Pour rappel, la firme avait rendu payante l’utilisation en production d’Oracle JDK depuis la version 11 en 2018, ce qui avait décidé certains développeurs et entreprises à se tourner vers d’autres distributions. Cette décision ressemble au choix de Red Hat de proposer une souscription gratuite à RHEL après l’abandon de CentOS Linux. Pour autant, OpenJDK reste bien sous licence GPL 2 avec l’exception ClassPath.
Java Management Service
Oracle tient à rappeler la disponibilité de Java Management Service (JMS), un outil qui doit permettre aux entreprises d’administrer les runtimes et les applications Java, qu’ils soient hébergés sur site ou dans le cloud d’Oracle. Ce service est inclus avec la souscription Oracle Java SE, sans surcoût, et est accessible depuis les 20 régions d’Oracle Cloud Infrastructure.
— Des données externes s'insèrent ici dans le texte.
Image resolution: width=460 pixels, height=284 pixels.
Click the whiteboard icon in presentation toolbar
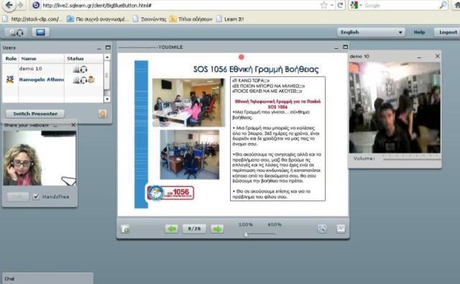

« JMS vous aide à répondre à un certain nombre de questions. Quelles sont toutes les versions de Java que j’ai installées ? Quelles versions sont utilisées par quelles applications ? Toutes mes versions Java sont-elles à jour et sécurisées ? Avons-nous tous les derniers correctifs de sécurité disponibles sur ce service de gestion Java ? », liste Chad Arimura.
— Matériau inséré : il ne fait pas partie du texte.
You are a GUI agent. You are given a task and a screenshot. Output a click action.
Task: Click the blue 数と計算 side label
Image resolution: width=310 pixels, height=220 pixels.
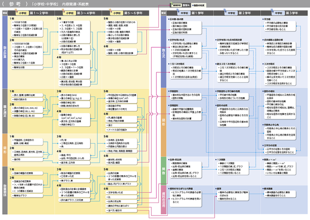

JMS doit aussi apporter un outil de supervision des performances et comprendra prochainement un système de recommandations similaire à celui de MySQL Heatwave, mais pour le code Java embarqué dans les JVM. « Un modèle de machine learning inspectera les temps de réponse, les drapeaux JVM, les ralentissements possibles afin de proposer des suggestions d’optimisation », résume le VP Java Developer Advocacy.